Teaching is one of those careers that can be genuinely wonderful for an ADHD brain. But it can also be one of the most overwhelming. The trick is understanding why, and building your working life around that knowledge rather than just trying harder.
Why Teaching Actually Suits ADHD Brains
Let me start with the good news, because there is plenty of it.
No Two Days Are the Same
ADHD brains crave novelty and variety, and teaching delivers that in spades. Every lesson is different. Every class has a different energy. Kids say the most unexpected things. You are constantly thinking on your feet, adapting, responding, problem-solving. That is basically the ADHD brain's ideal state.
Compare that to a desk job where you do the same tasks in the same order every day. For most ADHD brains, that kind of routine is soul-destroying.
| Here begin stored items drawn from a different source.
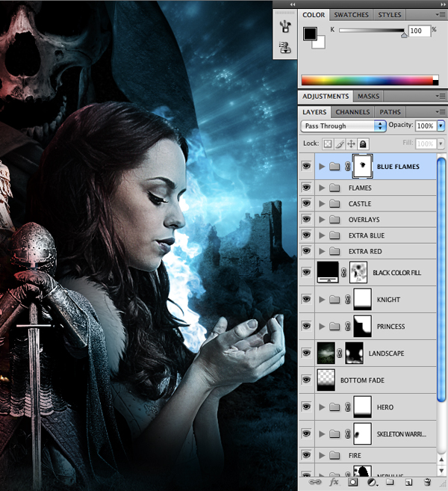Create new fill or adjustment layer
448x491 pixels.
click(x=371, y=484)
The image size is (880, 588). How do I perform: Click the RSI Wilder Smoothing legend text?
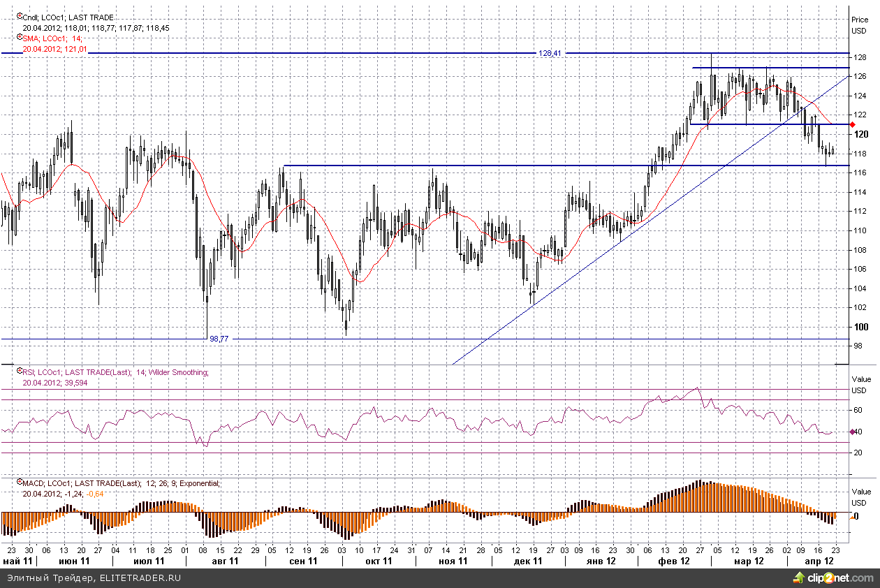(115, 373)
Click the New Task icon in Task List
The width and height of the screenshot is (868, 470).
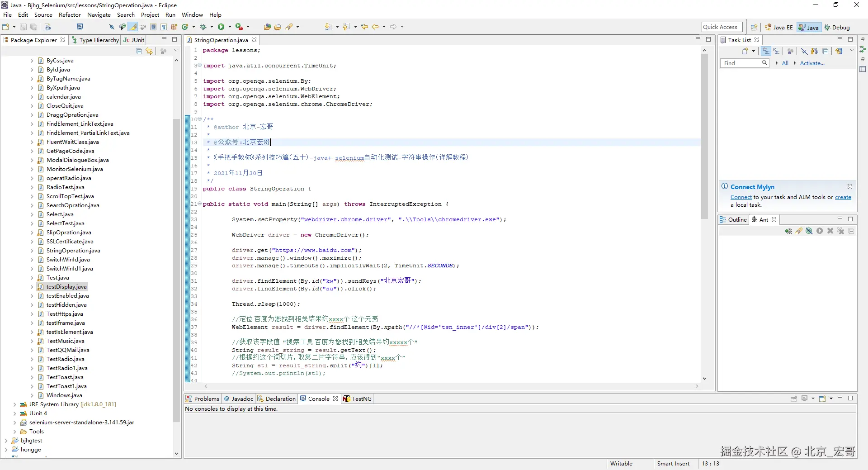745,52
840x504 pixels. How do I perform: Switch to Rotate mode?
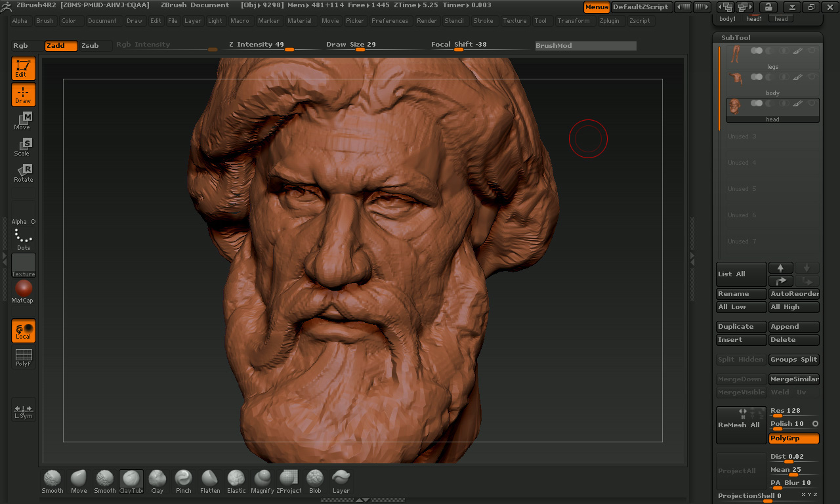click(23, 173)
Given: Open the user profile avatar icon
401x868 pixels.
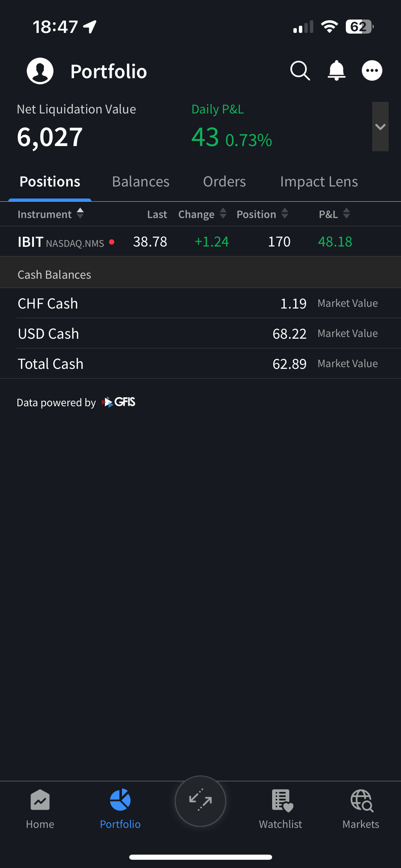Looking at the screenshot, I should 40,71.
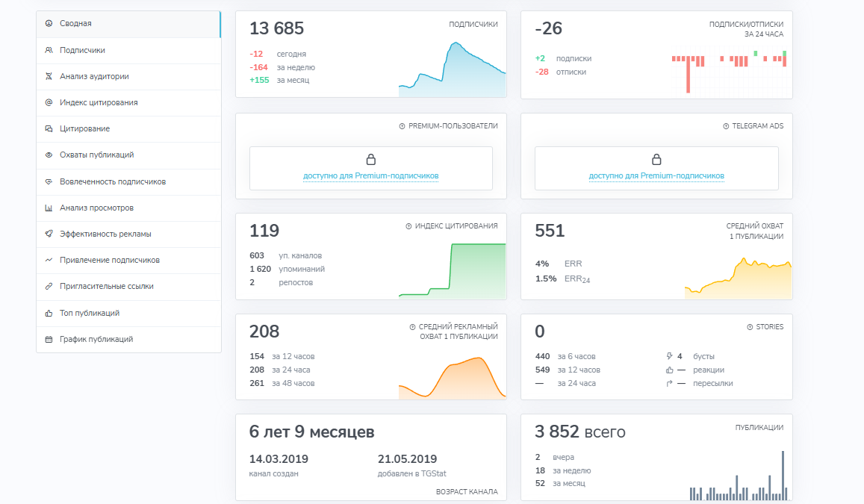Click the Анализ аудитории icon
The height and width of the screenshot is (504, 864).
tap(49, 76)
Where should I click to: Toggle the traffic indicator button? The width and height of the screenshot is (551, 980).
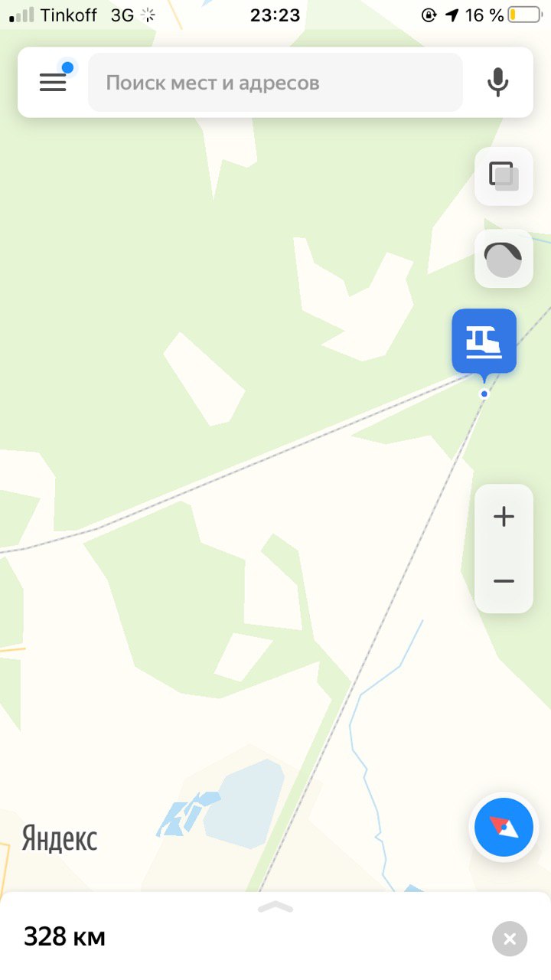[x=504, y=259]
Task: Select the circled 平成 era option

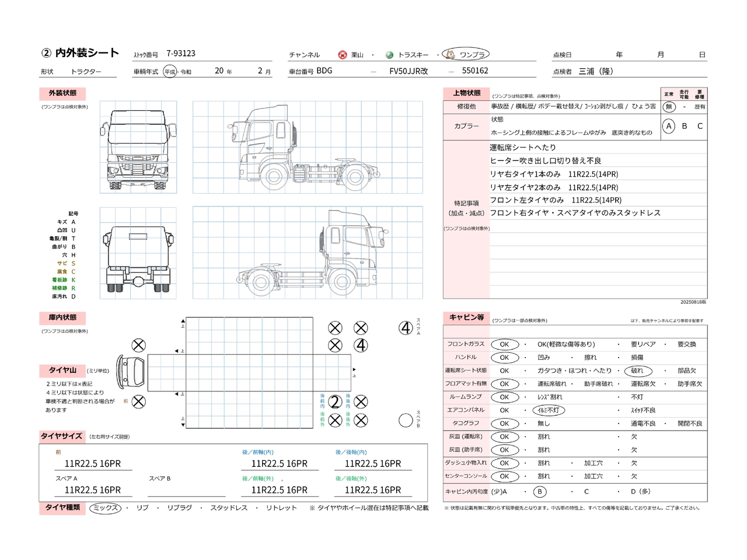Action: [x=169, y=72]
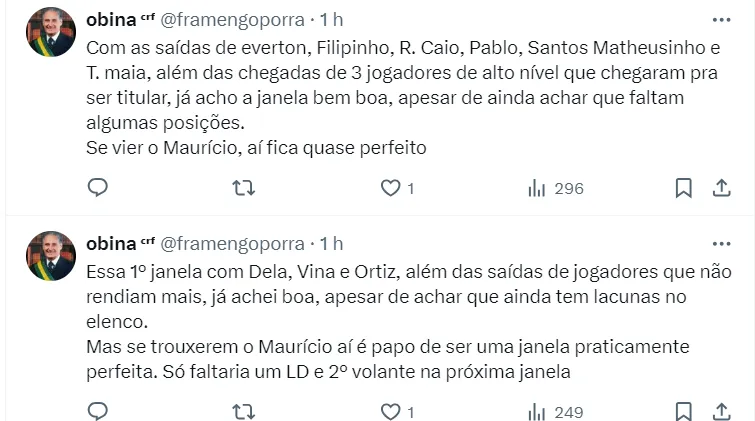
Task: Open the first tweet's 1 h timestamp
Action: [331, 19]
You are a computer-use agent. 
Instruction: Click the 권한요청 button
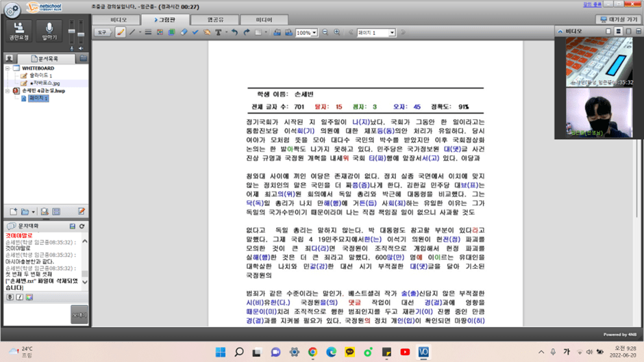(19, 30)
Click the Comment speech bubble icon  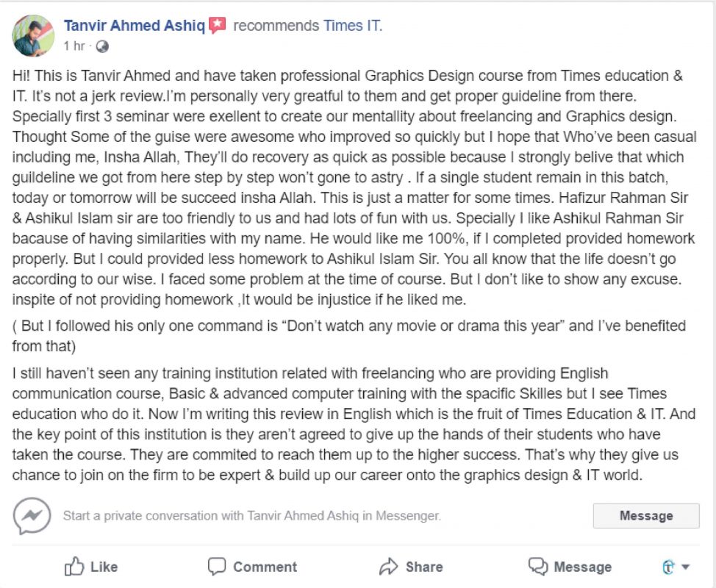tap(216, 567)

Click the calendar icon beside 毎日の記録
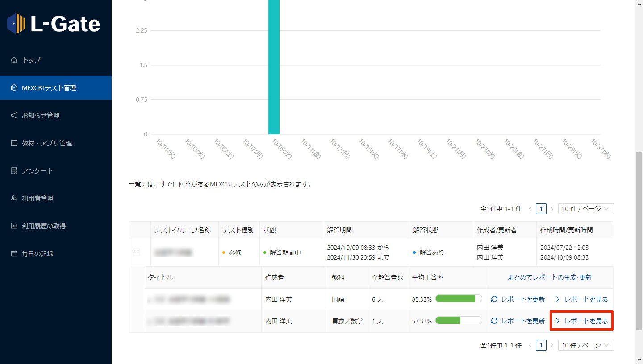pyautogui.click(x=14, y=254)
Teaching rarely gives you the chance to be bored, at least not during the actual teaching.
Energy Is an Asset
In most office jobs, being high-energy and enthusiastic can feel a bit much. In a classroom? It is your superpower. Kids respond to energy. They respond to passion, humour, spontaneity, and genuine excitement about the subject. These are all things that ADHD brains tend to bring naturally.
I have worked with several teachers who told me they feel most like themselves when they are teaching. That makes sense. The classroom rewards exactly the traits that other environments penalise.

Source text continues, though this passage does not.